Glucose & The Adrenals
All blood sugar regulation is controlled by hormones. Besides the pancreatic hormones insulin and glucagon, there are a number of other hormones that regulate blood sugar. As mentioned earlier, the chronic stress response can be a primary cause of de-regulated blood sugar. Consider that when the body endures a stressor, the sympathetic nervous system signals the release of hormones to combat the stress. Cortisol and adrenaline, which are produced by the adrenals are the result of the stress response. To be produced, the anterior hypothalamus releases the hormone CRH, which then triggers the pituitary to produce ACTH. ACTH is carried to the adrenals, where it signals for the production of cortisol.
It is important to understand the stress can not only be derived from an external source, but can also be internally-derived. A chronic infection like H-Pylori or parasites is a major internal stressor that can trigger cortisol release. I recently got over a 2-week battle of Poison Oak, in which 1/4 of my body was covered in an intense, itching rash. I am certain this caused cortisol release. During this time I exhibited sympathetic nervous system stress patterns such as elevated pulse and blood pressure readings, as well as diminished appetite.

Extracted records:
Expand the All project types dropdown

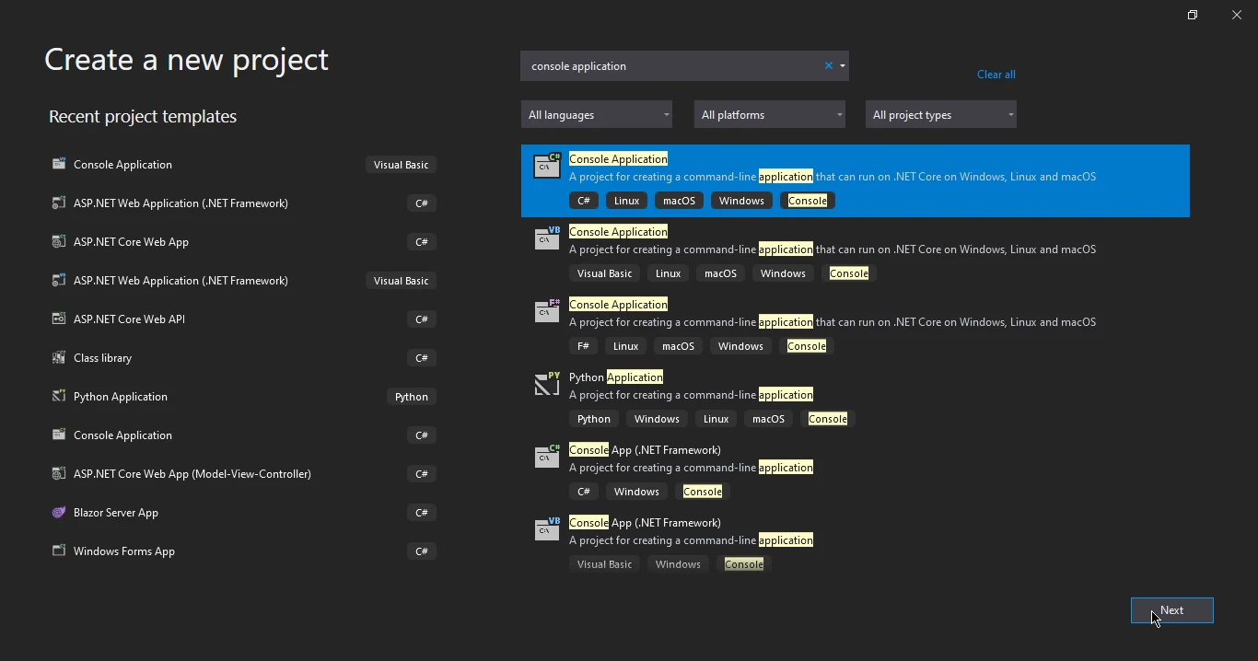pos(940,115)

==

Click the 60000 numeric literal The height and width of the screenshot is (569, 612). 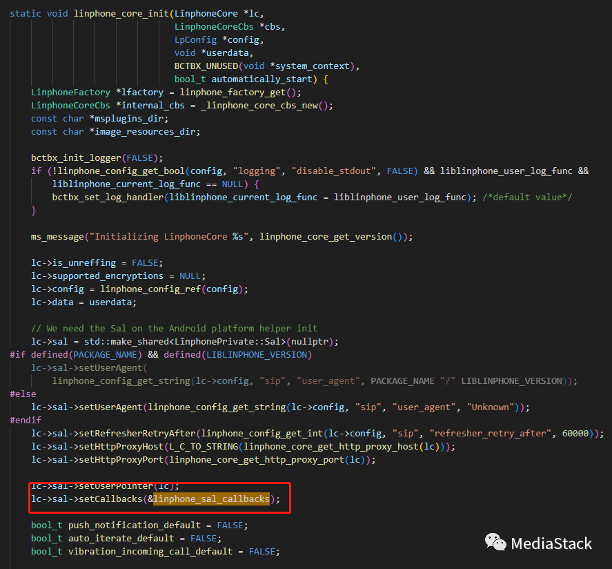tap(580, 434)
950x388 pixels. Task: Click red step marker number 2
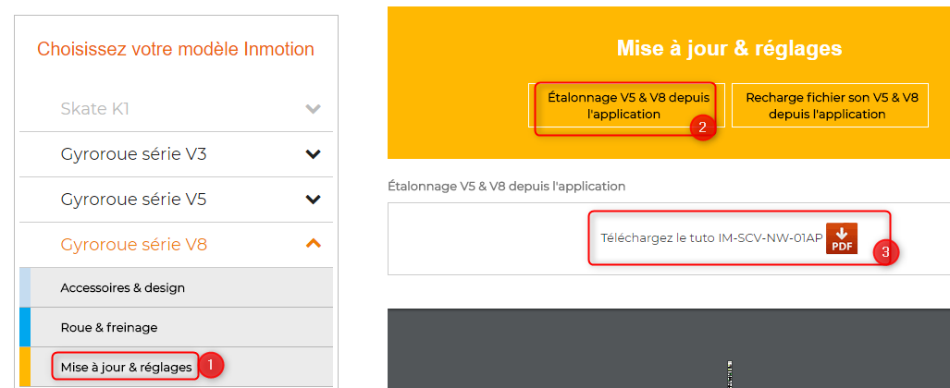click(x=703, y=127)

* * *

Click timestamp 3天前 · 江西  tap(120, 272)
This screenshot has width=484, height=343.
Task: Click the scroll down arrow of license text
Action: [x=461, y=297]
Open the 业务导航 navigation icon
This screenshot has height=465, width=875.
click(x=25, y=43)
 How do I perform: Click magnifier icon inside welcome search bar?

Explore the material:
A - Answer these from the text on glucose and the adrenals:
(i) What hormone does the anterior hypothalamus release?
(ii) What chronic infections are named as internal stressors?
(iii) How long did the Poison Oak episode last?
B - Summarize the text on glucose and the adrenals in two sentences.

Results for the exercise:
A -
(i) CRH
(ii) H-Pylori or parasites
(iii) 2 weeks

B - Blood sugar is regulated by hormones, and the chronic stress response can be a primary cause of de-regulated blood sugar because stress triggers a chain from CRH to ACTH that leads the adrenals to produce cortisol. Stress can be internal as well as external, as with chronic infections or a 2-week bout of Poison Oak that brought elevated pulse and blood pressure and diminished appetite.